Nel libro “Le nuove elegie. Poesie per argomenti” che presentiamo in questo nuovo articolo di Missione poesia, ecco un autore che non risulta mai banale, mai generico, che mai utilizza un metalinguaggio fine a se stesso, per affrontare con questa modalità – che a volte scantona quasi nella levità di una sottile ironia di sottofondo – i quotidiani problemi del vivere umano, del resistere alle paure, del porsi domande sul mistero della vita, sui grandi temi sociali, sul passato e sul futuro, in un presente fatto non più di meraviglia ma di calma contemplazione.
Paolo Senni Guidotti Magnani è nato nel 1944 a San Giovanni in Persiceto e vive a Zola Predosa; è stato insegnante, tecnico ricercatore presso l’IRRSAE Emilia Romagna e dirigente scolastico in un istituto comprensivo.
Oltre ad alcuni lavori relativi alla ricerca didattica, ha pubblicato le raccolte di poesie Parolediparole, Pendragon 2005; Navigare a vista, Pendragon 2007; SPE Sonetti Preghiere Elegie, Edizioni del Leone 2010; Le nuove elegie, Pendragon 2015 e la raccolta di racconti Oreste, Bohumil, 2011. Sue poesie e racconti sono apparsi inoltre su diverse riviste.
Conosco Paolo Senni da tantissimi anni. Vive vicino a Bologna e spesso abbiamo frequentato, e frequentiamo tuttora, gli stessi ambienti culturali e poetici della città e della provincia. Tre dei suoi libri sono stati pubblicati dalla Casa Editrice Pendragon, nella collana di poesia contemporanea da me curata. La prima volta che l’ho ascoltato mi è sembrato subito uno straordinario personaggio sui generis, forse un po’ retrò per l’accanimento contro la poesia di maniera, l’uso degli strumenti poetici – metrica, retorica, che in realtà conosce molto bene -insomma, un autore certamente interessante. Il suo percorso di scrittura rinnega quasi completamente la tradizione lirica in senso stretto per accogliere, nel contesto di una produzione che propone comunque gli schemi classici – dal sonetto, all’elegia, alla preghiera -, rivisitazioni e soluzioni in chiave quasi avanguardistica sia per tematiche che per linguaggio. In una continua ricerca di equilibrio, dunque, tra conservazione e innovazione, mescolando gli stili e nel tentativo di cucirsene uno addosso, riconoscibile – che possiamo dire piuttosto riuscito – Senni si presenta ai lettori col suo ultimo libro – Le nuove elegie – utilizzando la forma elegiaca (già in parte usata anche nel precedente libro) che si accaparra di diritto il privilegio di predominare (questa volta) buona parte del lavoro. Approfondiamo dunque l’analisi di questo testo.

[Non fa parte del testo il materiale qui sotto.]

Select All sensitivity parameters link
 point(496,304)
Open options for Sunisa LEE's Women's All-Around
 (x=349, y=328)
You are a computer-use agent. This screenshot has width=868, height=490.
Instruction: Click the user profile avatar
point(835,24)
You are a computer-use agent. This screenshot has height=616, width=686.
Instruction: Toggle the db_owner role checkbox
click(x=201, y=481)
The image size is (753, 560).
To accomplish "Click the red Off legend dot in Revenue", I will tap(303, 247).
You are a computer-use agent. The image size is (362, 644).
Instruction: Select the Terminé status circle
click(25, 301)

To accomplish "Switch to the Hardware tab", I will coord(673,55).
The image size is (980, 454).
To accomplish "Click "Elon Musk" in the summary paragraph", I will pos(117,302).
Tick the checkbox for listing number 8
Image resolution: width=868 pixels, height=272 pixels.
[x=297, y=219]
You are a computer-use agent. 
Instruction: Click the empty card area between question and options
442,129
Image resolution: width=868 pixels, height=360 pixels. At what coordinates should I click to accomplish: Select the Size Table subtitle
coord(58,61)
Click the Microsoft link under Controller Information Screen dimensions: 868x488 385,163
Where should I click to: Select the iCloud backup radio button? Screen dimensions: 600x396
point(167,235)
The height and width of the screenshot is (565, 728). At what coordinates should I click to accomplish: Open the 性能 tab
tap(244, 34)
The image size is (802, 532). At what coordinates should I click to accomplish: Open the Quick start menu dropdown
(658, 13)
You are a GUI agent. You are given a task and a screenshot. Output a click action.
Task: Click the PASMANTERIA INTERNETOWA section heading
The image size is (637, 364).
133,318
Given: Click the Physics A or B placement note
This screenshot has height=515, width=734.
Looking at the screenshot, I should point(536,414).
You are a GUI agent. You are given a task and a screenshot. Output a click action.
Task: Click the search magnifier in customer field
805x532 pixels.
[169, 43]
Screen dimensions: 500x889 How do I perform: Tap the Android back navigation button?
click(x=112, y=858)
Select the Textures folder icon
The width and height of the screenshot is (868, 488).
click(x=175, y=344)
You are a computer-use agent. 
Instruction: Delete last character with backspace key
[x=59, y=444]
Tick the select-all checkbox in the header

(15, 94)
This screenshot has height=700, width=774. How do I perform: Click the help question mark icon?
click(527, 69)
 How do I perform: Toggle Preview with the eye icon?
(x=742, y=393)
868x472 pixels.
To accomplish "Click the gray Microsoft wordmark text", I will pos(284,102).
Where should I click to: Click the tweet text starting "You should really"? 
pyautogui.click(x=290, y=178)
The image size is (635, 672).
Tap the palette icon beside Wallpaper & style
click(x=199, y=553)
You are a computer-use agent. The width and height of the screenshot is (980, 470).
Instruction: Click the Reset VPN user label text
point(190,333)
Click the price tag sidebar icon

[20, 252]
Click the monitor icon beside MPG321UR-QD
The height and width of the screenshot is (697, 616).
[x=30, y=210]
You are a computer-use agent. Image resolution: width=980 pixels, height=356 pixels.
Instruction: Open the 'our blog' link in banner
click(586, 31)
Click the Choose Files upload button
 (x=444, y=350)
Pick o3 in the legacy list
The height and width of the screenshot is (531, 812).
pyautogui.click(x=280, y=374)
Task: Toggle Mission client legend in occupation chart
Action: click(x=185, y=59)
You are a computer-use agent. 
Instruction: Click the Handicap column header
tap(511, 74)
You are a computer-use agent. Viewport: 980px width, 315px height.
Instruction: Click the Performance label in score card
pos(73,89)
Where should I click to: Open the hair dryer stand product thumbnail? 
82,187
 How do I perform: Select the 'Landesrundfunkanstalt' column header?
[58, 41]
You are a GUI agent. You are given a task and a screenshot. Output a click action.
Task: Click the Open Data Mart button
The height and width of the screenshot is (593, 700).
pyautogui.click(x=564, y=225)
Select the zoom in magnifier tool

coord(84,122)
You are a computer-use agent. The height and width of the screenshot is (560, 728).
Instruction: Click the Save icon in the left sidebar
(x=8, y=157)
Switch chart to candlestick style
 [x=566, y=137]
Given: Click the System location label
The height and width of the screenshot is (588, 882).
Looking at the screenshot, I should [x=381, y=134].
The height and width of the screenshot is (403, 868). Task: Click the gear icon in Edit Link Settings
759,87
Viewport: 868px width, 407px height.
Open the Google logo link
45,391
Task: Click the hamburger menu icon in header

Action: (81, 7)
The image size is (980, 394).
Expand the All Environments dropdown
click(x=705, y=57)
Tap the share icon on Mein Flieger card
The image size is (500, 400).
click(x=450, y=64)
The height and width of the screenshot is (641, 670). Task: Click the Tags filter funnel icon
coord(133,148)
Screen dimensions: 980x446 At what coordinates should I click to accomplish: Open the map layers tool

LE NUOVE ELEGIE. POESIE PER ARGOMENTI
L’elegia è un genere letterario, utilizzato per componimenti sin dalla poesia greca, caratterizzato dalla forma metrica specifica dei distici (esametro + pentametro) e dalla trattazione di argomenti di tono meditativo e malinconico. In epoca più recente, nell’ambito della poesia europea, l’elegia abbandona il metro classico e si lega solo alla riproduzione di tematiche narrative e autobiografiche, principalmente sempre dal tono malinconico.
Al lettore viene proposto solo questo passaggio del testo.